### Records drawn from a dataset
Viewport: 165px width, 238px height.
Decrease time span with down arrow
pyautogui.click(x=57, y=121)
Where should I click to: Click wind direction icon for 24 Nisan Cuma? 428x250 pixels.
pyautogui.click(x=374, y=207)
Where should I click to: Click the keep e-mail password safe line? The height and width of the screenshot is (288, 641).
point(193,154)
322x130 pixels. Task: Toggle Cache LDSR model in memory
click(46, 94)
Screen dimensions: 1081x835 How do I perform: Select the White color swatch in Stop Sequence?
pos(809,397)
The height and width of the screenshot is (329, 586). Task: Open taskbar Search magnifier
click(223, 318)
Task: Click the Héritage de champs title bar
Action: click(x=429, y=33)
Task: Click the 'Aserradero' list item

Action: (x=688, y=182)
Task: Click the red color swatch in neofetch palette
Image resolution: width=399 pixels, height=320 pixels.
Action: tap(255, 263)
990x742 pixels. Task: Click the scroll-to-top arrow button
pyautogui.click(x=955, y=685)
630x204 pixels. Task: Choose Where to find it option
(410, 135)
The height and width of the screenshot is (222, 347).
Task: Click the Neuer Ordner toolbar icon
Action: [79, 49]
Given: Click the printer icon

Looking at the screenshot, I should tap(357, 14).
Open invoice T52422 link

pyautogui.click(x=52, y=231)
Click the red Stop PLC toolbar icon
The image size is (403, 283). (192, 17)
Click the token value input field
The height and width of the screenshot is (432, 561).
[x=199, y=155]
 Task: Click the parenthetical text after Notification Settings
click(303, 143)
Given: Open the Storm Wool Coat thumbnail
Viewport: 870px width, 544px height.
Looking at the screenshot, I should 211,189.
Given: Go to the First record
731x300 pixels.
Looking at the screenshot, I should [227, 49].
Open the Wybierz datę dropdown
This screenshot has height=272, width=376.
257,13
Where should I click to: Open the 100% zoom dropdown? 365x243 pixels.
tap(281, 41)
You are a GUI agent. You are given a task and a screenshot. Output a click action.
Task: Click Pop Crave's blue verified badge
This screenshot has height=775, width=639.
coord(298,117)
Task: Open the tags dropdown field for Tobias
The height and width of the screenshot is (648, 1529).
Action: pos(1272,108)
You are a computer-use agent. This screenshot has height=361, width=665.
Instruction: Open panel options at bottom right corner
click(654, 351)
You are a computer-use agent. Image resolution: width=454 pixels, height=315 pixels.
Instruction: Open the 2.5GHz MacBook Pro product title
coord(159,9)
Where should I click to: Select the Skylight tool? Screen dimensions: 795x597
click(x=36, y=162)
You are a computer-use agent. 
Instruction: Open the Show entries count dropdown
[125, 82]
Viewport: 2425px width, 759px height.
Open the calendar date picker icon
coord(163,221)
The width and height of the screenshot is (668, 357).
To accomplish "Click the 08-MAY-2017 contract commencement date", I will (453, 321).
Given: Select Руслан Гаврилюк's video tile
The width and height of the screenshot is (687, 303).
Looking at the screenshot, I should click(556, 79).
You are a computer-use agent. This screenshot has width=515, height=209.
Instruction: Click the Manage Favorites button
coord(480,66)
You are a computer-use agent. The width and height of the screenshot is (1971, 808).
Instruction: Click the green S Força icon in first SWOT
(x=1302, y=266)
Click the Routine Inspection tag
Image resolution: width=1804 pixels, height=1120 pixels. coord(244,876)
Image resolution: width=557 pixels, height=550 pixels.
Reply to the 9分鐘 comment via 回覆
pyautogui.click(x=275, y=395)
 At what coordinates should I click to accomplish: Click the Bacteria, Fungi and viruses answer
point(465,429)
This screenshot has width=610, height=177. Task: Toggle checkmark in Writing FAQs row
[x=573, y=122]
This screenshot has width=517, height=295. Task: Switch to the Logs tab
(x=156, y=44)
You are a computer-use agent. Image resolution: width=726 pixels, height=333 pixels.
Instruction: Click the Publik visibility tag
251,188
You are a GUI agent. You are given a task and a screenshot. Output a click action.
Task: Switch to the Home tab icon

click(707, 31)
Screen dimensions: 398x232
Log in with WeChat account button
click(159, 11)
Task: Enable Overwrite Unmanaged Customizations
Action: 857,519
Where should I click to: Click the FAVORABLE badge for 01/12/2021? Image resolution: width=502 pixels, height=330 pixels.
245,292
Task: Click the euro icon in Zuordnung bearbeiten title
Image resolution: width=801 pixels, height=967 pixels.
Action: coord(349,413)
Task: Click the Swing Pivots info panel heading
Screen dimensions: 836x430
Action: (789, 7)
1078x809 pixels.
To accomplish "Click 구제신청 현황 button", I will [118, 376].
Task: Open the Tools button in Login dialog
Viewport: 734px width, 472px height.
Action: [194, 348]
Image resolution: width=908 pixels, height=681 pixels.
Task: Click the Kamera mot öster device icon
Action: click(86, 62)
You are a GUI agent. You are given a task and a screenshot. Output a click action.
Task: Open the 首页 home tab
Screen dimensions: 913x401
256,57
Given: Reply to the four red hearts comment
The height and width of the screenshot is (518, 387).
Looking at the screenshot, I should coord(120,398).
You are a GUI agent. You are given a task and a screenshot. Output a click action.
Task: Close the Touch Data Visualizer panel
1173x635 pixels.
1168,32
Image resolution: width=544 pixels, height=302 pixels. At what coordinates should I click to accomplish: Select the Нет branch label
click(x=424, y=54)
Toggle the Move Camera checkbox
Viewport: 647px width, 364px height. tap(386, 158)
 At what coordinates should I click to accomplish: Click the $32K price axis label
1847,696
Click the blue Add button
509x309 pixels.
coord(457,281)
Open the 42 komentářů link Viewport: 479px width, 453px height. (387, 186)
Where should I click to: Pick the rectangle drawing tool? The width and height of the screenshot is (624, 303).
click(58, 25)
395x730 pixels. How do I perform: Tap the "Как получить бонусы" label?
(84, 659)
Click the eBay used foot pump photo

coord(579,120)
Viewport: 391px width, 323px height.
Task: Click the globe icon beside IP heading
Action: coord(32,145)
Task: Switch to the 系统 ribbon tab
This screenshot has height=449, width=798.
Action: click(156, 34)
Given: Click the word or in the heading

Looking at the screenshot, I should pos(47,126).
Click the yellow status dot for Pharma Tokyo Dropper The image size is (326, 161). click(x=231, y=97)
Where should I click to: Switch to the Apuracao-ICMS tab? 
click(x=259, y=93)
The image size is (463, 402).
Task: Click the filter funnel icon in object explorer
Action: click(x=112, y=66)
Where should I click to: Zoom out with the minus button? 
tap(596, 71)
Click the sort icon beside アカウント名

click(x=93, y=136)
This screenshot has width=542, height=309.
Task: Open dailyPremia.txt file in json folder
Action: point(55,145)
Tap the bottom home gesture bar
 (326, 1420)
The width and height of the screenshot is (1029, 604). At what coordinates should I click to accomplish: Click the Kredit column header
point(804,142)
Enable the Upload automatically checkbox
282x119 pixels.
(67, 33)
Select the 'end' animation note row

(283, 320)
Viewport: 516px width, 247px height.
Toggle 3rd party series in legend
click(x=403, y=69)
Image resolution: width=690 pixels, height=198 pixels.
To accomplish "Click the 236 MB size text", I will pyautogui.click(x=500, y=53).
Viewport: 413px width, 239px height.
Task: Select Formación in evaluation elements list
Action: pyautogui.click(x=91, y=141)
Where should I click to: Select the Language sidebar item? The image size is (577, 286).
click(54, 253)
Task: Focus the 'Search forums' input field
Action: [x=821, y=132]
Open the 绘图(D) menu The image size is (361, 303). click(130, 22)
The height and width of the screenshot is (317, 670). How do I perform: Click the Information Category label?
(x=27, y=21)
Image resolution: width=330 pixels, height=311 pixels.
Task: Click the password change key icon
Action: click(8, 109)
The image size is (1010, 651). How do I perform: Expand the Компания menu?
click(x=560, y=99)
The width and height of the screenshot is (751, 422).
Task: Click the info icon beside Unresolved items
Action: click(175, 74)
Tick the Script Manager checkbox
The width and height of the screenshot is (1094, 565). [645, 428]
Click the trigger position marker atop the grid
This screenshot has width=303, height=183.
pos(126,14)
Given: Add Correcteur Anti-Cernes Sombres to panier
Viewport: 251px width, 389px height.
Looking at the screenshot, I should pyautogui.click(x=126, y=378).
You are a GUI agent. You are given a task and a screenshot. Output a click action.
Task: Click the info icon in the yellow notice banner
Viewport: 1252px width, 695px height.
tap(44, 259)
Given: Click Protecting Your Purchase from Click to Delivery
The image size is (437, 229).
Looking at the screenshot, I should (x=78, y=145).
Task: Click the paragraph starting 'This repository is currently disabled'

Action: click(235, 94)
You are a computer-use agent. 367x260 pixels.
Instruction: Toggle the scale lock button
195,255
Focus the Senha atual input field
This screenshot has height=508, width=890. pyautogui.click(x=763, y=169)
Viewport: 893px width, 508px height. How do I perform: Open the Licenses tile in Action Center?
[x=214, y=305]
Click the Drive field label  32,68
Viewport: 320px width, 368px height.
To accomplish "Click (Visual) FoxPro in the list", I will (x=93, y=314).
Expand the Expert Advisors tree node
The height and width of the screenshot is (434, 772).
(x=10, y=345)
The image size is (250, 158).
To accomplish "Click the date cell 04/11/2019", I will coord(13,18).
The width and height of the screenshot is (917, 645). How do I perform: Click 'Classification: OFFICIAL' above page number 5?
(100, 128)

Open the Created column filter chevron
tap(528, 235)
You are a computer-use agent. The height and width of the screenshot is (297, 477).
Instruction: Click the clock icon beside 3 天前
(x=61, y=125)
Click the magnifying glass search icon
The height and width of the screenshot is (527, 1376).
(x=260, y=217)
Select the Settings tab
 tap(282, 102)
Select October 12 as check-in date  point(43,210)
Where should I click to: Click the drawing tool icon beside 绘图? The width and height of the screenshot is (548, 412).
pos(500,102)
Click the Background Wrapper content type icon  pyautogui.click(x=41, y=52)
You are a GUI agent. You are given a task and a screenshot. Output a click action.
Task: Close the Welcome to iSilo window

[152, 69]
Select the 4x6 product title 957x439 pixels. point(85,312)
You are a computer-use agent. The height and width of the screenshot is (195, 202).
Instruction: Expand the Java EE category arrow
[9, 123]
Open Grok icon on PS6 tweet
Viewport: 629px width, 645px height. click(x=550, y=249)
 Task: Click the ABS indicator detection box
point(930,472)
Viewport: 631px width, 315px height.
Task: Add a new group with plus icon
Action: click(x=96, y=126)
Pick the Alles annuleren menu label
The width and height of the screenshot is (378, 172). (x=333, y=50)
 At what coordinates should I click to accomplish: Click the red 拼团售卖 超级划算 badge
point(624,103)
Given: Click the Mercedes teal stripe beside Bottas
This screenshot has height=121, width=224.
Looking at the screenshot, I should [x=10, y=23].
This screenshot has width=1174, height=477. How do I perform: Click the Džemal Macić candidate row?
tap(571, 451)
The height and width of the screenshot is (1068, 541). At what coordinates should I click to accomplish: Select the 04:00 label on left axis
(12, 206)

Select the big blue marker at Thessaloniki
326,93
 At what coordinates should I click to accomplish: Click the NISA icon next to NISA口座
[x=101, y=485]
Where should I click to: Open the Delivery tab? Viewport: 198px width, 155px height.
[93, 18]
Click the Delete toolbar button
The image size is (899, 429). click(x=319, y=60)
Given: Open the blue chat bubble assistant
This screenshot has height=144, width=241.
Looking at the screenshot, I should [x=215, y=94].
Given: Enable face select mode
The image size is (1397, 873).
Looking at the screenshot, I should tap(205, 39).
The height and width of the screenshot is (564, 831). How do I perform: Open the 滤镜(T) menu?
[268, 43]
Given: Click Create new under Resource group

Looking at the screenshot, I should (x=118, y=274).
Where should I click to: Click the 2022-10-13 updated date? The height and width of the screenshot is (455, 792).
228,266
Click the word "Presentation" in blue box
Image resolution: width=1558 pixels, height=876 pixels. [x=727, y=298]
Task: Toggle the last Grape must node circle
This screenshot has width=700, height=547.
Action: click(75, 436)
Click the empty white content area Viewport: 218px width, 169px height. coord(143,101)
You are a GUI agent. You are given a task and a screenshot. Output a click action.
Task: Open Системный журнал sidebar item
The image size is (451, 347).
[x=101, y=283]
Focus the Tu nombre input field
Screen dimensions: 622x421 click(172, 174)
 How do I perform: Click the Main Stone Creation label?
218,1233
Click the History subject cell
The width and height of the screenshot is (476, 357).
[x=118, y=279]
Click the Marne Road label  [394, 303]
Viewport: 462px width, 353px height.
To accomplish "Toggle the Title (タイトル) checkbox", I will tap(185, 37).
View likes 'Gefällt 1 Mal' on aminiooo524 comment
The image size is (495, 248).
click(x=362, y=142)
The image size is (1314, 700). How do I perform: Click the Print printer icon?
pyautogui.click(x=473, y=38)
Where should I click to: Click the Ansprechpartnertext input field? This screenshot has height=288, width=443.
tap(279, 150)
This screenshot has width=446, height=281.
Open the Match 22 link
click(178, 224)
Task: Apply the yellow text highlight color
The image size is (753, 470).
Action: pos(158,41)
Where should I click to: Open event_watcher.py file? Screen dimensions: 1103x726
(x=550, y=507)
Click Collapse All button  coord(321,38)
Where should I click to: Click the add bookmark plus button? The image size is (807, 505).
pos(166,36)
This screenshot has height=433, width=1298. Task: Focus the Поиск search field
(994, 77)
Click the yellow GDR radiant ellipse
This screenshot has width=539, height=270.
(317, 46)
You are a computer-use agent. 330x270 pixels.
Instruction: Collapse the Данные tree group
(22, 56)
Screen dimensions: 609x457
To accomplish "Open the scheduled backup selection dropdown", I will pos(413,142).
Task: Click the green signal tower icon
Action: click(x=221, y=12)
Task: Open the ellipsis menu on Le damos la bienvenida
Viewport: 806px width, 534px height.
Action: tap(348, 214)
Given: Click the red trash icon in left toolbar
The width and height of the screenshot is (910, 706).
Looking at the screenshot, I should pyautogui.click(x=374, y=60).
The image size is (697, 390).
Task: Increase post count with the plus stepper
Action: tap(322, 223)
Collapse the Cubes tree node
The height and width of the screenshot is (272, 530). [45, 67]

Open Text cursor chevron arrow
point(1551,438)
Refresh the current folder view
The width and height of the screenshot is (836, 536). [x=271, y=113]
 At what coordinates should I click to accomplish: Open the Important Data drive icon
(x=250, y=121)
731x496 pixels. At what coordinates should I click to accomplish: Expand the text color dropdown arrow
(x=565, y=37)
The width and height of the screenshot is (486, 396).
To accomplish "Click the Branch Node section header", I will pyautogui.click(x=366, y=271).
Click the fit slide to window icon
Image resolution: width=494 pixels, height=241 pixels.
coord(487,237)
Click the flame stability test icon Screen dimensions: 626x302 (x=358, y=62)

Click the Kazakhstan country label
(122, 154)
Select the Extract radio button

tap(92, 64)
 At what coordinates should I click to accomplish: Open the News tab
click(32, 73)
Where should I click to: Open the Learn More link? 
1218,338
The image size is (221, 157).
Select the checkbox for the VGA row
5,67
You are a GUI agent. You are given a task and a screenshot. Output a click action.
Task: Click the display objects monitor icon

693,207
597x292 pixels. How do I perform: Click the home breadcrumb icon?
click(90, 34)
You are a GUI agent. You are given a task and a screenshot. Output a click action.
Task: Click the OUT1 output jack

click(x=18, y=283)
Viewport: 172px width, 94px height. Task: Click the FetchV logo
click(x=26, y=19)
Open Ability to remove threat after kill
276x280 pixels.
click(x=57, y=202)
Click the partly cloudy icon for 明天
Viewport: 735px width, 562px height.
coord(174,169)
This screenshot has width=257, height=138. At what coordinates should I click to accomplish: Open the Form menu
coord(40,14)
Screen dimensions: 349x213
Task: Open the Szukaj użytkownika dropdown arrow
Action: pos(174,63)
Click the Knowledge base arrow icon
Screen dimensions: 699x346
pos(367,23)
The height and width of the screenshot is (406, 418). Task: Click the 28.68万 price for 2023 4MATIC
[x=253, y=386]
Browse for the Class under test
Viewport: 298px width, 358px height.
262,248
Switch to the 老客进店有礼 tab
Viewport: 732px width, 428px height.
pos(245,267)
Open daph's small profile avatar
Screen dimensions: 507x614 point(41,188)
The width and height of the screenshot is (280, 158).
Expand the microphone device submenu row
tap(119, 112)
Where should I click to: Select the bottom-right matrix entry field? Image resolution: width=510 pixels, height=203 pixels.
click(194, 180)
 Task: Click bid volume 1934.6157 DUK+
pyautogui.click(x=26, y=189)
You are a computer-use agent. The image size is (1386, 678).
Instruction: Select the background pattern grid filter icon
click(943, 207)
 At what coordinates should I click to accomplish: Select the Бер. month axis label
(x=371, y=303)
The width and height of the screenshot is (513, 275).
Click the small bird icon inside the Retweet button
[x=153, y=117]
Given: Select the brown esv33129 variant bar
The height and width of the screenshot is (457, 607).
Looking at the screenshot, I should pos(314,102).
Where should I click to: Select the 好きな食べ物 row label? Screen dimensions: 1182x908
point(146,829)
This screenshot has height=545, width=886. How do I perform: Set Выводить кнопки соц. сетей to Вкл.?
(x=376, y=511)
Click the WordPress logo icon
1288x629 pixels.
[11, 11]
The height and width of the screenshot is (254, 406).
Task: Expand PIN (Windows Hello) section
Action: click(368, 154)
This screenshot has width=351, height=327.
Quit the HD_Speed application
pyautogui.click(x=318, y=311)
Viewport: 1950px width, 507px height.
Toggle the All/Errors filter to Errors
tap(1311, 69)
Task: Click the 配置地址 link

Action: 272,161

### Problem description
With the line that contains "Viewport: 1950px width, 507px height." as the start, output every line through the end of the entries exactly. Add no other lines.

### Answer box
Viewport: 1950px width, 507px height.
Toggle the All/Errors filter to Errors
tap(1311, 69)
Task: Click the 配置地址 link

Action: 272,161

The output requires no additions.